Hello, Overthinkers!
When did you last feel the singular joy of letting something go?
dead leaves cover ground regrets bloom like ghost berries then wither away
My publisher is unhappy that I’ve forgotten to plug my Horror Haiku book this Spooky Season. Horror Haiku has over 500 poems (but no comics) that explore the dark side of life, while always leaving at least a glimmer of hope. Each poem is like a mini horror story. Horror Haiku is part poetry and part flash fiction. As one fan put it:
"Jason's work is wonderfully disturbing."
This poetry collection is not for the faint of heart. Inside you will find both ferocious creatures and human monsters. You will discover new phobias. Reading this may give you the sensation that the walls on closing in, that your house is full of sinister, unexplained noises, and that the spider you lost track of is in your bed. Proceed at your own risk.
It’s available in ebook and paperback. Click here to see all of your buying options.
The Joy of Quitting
I love quitting. I encourage my kids to frequently quit. I quit all the time.
I come from a long line of diehard (literally) stickerouters. Some of my ancestors froze to death while crossing the plains on the way to what they believed to be the promised land in the 1850s. My father hated it when his children gave any sign of quitting.
He loved to tell us that the only people who ever accomplished anything were the ones who persevered. And he was right, sort of. But, I’ve been working hard to correct my generational trauma.
Success in just about anything takes a lot of hard work, time, and luck. However, the most successful people also happen to have quit a lot of things. Bill Gates dropped out of college, as did many other billionaire tech giants.
Many of the most talented professional athletes also quit college early.
The only thing worse than quitting something too soon is sticking with something too long. So few of our decisions around quitting are permanent. You can go back to college if the band or startup doesn't work out. You can un-quit just about anything.
How do you know when to quit? I think your gut knows. How do you feel when you think about quitting? Does it bring feelings of relief or regret?
If you feel relief, take that as a sign you need to move on.
G, my penultimate child, is a 14-year-old freshman. He’s a talented trumpet player. He’s the first chair in the freshman band and his band director wants him to play in every band the high school has. G tried the optional jazz band that meets before school. This required him to get up early. After a few weeks, he asked me if he could quit. The jazz band has a different director than the freshman band, and the jazz band leader is a shouter. G said he doesn’t want to wake up early to get yelled at. Fair enough.
I love that he has the presence of mind to set boundaries at such a young age.
I’ve quit all kinds of things. Sometimes during a freelance copywriting project, clients get a little squirrely. If a client mistreats me, I quit the project midstream without guilt. The second I refund any unearned money I feel a huge weight lifted from my soul. Life is too short and there are too many other options for me to put up with that.

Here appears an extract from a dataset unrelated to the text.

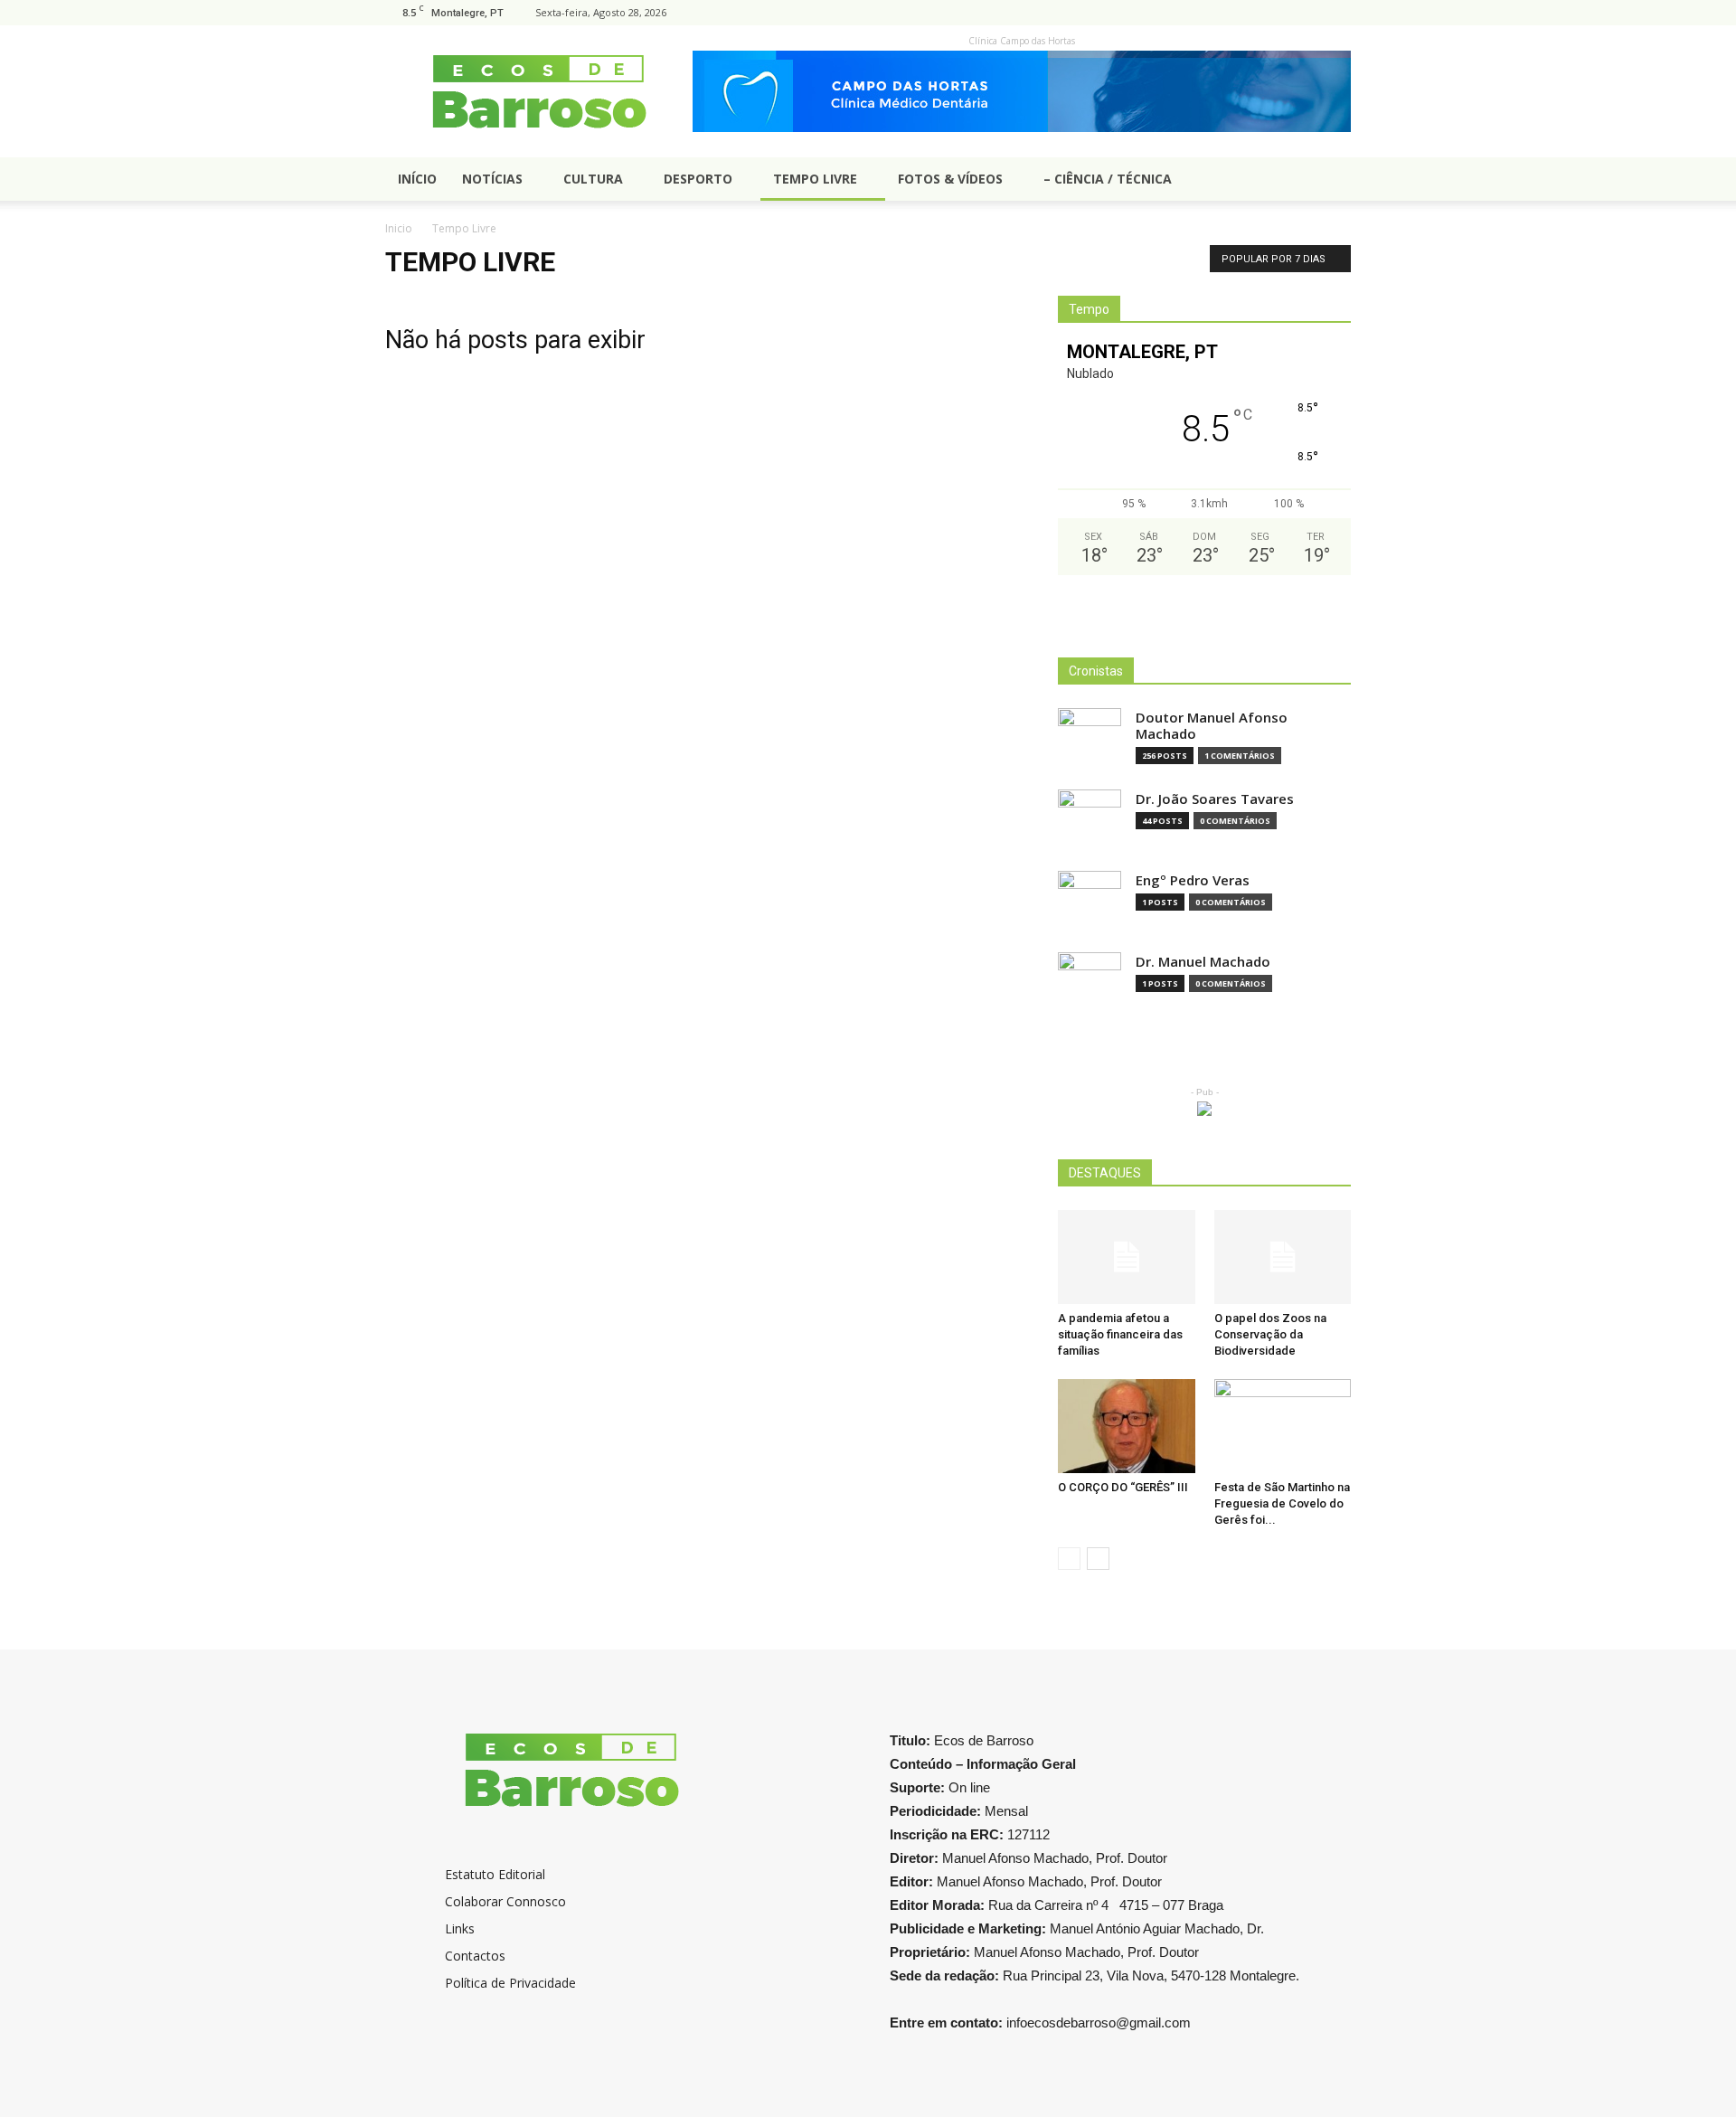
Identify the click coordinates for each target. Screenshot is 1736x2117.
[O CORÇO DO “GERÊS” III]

Some of the things that have caused me the greatest pain and suffering were things I didn’t quit soon enough. I kept lawyering until I had a nervous breakdown, even though I was unhappy with the career choice from my first semester in law school. Sticking that out just ended up costing me my health and a lot of money.

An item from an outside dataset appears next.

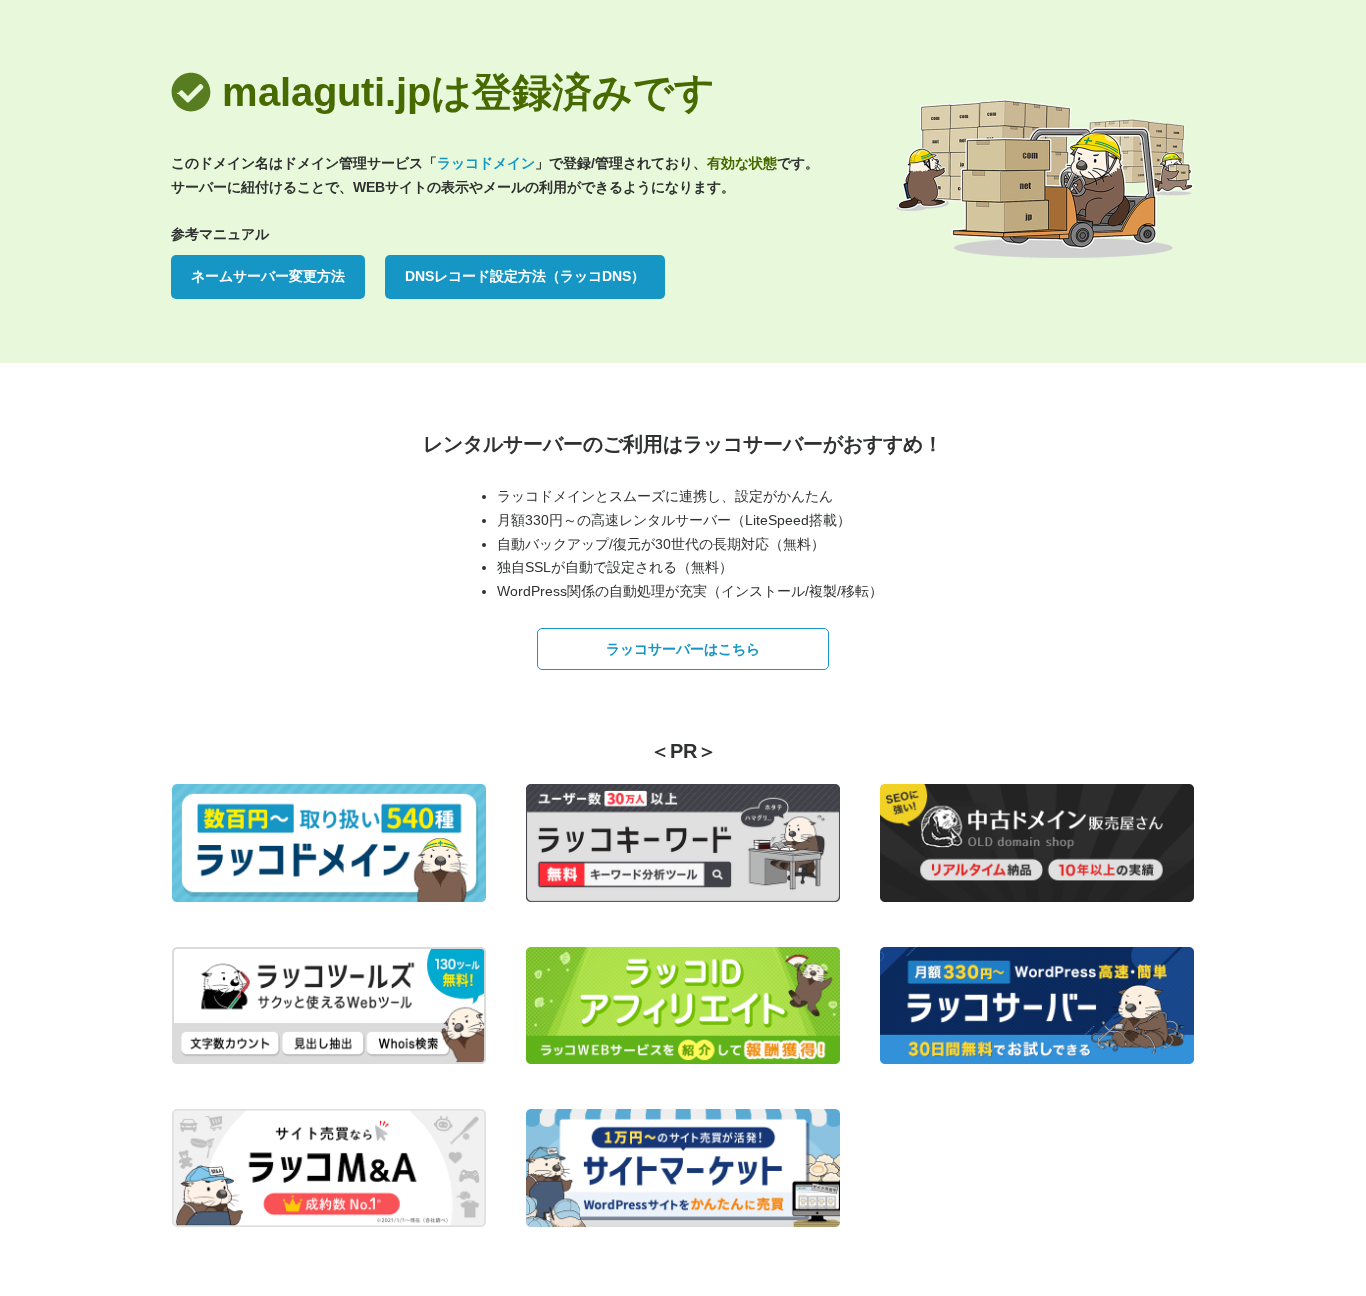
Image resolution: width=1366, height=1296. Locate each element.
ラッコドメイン (486, 163)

There are also things that I haven’t quit. I’ve kept at Weirdo Poetry, which started with the publication of my Pirate Haiku book in 2016 that almost nobody read. There were years when I had less than twenty people who cared anything about what I was creating.
Now more people are reading and supporting my poetry and comics than have ever read anything else I’ve ever done.
Why do I keep hammering away at this when I’ve quit so many other things?
The difference was when I thought about quitting my poetry and comics I felt sorrow and pain.
I’m compelled to work on this stuff. It’s what drives me. I would, and have for years, do it for free and to an audience as small as my closest friends and family.
However, because I have persevered, grown my skills, and attracted more readers, doing the work is sweeter now than ever. I feel your energy every time I sit down to write or draw. Hearing from you about how my work makes you feel, fuels me to get better and make more stuff.
However, I would never have been able to keep going with Weirdo Poetry if I hadn’t quit a bunch of other things along the way. I’ve quit two other newsletters, writing non-fiction books and articles about freelancing, Medium, and freelance copywriting twice.
If there is a secret to life, I think it might be to keep quitting things until you find something you don’t want to quit.
Be the weird you want to see in the world!
Cheers,
Jason
Love this! I used to be against quitting, but quitting my dreadful first marriage and feeling like I could breathe again opened my eyes. Quitting my portrait photography biz when I finally admitted my heart wasn't in it took away a load of stress. I convinced my husband to quit his awful job to join me on a long-term travel adventure. He fought it, but now he thanks me every day. Quitting is a great form of self care!
"Jason's work is wonderfully disturbing." Now that's a great compliment!